After a minute, he said, “Yes. That's what I wanted.” He turned down another street. “I'm sorry.” He went on softly. “Maybe I didn't believe anything
would ever happen.” And then, a moment and another turn later, “And I didn't know how it was with you.” He glanced at me, but I couldn't look him in the face.
“You think I knew?” I asked him. “You think I know now?”
“Ginny,” he sighed, “you've got to stop crying. We've got to find him, and you're not going to be able to see a thing if you don't stop.”
We rode around for another half hour before we decided to go home. It had been so long now, he'd probably gotten home hours ago. And we didn't know what else to do.
The second we pulled up in front of Caulder's house, his mother came out on the porch, one hand up, shading her eyes against the front light.
“Oh-oh,” Caulder said.

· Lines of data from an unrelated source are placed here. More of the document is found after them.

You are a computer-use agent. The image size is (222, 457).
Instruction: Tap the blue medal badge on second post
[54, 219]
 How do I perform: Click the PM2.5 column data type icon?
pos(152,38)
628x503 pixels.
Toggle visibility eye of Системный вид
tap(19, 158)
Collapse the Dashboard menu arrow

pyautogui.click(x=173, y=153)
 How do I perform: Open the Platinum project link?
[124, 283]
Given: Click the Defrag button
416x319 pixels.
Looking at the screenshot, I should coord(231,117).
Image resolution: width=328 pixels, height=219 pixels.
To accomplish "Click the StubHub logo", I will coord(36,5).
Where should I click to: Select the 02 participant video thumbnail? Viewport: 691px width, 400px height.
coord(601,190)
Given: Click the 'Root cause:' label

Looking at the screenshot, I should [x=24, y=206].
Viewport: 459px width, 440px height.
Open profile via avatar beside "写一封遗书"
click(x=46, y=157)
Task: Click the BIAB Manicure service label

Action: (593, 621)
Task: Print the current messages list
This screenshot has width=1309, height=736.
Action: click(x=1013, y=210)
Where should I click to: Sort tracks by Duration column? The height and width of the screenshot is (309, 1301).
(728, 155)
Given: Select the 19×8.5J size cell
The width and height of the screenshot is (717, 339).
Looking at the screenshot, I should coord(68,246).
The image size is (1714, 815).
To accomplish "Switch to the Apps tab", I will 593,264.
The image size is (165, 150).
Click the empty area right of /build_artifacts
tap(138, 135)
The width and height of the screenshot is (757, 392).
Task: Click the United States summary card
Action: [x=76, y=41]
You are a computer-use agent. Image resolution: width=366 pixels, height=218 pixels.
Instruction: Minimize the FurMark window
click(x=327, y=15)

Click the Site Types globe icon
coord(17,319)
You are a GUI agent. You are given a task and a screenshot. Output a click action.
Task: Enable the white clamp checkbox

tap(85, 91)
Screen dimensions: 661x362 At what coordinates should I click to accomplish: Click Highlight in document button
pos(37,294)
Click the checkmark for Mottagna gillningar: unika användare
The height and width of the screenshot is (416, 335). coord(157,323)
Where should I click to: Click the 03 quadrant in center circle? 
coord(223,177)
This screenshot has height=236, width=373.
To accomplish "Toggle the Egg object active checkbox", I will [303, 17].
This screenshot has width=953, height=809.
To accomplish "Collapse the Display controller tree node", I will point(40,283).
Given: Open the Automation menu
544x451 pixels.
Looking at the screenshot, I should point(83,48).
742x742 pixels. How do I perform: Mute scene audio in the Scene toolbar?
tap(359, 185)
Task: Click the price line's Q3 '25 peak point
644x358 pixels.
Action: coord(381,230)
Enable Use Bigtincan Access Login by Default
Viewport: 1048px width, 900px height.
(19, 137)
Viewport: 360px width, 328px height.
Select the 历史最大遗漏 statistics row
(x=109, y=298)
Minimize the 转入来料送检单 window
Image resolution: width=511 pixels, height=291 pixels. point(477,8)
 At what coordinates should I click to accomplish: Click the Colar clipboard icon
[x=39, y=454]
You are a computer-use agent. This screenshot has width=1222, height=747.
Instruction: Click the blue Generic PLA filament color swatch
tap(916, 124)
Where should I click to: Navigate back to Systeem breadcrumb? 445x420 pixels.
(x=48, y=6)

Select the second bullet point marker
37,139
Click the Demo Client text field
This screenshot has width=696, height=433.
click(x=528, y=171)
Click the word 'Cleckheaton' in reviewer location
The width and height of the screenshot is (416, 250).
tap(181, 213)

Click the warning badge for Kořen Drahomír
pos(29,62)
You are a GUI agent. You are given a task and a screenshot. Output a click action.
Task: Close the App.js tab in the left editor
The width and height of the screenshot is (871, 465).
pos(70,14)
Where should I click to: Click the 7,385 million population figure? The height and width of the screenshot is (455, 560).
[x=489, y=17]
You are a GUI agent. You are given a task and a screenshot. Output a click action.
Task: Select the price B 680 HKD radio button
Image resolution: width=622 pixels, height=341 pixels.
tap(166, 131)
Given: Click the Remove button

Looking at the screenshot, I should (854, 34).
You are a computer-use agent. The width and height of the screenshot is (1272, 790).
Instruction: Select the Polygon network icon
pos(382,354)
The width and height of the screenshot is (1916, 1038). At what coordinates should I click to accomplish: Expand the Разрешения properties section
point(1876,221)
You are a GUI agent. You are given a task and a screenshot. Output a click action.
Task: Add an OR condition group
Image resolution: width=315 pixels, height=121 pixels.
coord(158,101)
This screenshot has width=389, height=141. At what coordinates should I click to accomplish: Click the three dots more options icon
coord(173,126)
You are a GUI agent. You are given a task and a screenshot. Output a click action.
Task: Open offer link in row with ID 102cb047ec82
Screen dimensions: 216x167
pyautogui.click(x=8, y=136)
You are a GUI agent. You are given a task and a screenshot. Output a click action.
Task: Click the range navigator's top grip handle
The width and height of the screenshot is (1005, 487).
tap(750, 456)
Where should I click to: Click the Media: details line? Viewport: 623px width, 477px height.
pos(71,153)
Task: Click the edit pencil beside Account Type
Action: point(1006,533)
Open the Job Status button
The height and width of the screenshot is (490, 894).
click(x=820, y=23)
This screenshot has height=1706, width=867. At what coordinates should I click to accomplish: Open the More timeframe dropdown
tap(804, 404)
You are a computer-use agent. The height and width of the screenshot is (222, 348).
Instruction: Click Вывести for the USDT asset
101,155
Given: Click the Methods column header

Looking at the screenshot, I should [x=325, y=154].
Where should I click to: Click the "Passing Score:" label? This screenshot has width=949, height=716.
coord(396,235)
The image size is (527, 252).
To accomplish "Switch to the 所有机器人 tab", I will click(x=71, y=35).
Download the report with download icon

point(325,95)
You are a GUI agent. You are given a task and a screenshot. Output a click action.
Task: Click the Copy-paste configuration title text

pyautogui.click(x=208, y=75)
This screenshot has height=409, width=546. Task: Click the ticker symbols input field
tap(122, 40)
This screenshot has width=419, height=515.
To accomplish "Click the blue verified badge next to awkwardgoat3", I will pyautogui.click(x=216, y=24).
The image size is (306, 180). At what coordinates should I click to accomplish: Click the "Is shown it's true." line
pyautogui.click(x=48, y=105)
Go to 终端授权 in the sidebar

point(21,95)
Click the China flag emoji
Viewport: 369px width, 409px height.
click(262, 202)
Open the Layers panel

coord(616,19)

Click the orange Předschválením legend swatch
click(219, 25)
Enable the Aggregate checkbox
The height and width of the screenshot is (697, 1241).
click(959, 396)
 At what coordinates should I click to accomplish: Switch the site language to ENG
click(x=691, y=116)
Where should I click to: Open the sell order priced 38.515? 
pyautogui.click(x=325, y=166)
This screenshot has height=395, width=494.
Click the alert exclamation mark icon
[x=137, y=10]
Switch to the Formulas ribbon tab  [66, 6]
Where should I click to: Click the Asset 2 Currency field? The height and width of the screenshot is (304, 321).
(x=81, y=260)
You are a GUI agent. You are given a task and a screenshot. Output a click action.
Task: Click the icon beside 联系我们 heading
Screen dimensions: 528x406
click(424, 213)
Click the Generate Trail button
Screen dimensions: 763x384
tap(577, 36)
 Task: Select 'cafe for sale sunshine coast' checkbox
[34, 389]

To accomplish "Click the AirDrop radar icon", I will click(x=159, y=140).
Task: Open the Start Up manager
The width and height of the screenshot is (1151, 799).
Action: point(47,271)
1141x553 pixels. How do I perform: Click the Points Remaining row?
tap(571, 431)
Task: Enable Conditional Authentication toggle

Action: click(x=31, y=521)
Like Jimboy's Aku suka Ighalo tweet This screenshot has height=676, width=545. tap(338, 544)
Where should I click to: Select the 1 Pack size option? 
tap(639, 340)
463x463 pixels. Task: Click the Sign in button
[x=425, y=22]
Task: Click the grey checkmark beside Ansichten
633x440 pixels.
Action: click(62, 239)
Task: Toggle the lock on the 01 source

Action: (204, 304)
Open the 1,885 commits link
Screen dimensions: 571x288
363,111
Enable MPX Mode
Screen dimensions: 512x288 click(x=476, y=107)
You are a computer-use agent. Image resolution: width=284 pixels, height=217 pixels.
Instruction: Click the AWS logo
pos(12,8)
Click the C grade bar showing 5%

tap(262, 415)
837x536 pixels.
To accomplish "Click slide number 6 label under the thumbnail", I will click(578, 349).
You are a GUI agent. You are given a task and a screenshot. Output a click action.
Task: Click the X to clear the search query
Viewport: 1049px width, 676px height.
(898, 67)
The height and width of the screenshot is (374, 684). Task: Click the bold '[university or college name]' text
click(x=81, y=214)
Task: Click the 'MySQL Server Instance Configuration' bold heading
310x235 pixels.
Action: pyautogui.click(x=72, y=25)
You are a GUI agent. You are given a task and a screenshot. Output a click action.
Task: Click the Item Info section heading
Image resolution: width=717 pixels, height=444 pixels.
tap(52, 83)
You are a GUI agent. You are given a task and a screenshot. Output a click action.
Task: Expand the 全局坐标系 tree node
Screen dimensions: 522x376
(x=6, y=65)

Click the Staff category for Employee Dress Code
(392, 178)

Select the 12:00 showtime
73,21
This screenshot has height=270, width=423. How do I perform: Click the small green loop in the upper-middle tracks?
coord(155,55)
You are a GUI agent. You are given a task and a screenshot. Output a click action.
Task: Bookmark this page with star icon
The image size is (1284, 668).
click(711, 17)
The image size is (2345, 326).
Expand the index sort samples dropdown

And if it was possible, my stomach did one more ugly twist. Caulder stopped the engine and got out.
“Park it,” his mother said. “And then you better get in here.”
He got back into the car, slowly, and we shared an awful look.
“I guess he got home,” Caulder said, starting the car back up.
“Let's hope he did,” I said. I could hear blood on the road in Mrs. Pretiger's voice.
Caulder pulled the car up into the driveway. “You better go home,” he said to me as we got out. “I'll call you when she gets finished with me.”
“I should come,” I said.
“Go home,” he told me, “and wash your face.”
When the phone finally rang, it nearly scared me to death. I'd been curled up in a corner of the couch, chilling and freezing in spite of the quilt I'd wrapped around myself. Miserable. My parents weren't home yet; for once I was glad. The boys were already in bed and the house was still as death.
“How you doing?” Caulder's voice sounded tired.
“Not great,” I said. “What happened?”
“Smitty got home way before we did,” Caulder said. “He nearly froze to death on the way. And by the time he got home, he was really crazy. His mom called over here, thinking I could tell her what was wrong, but, of course, we weren't home yet. She told my mom that Smitty was up in his room, throwing things around. Then, while they were talking, he came down and started pacing around from room to room, waiting for her to get off the phone. Mrs. Tibbs said his hair was standing all up, like he'd been pulling on it or something. She was crying when she called.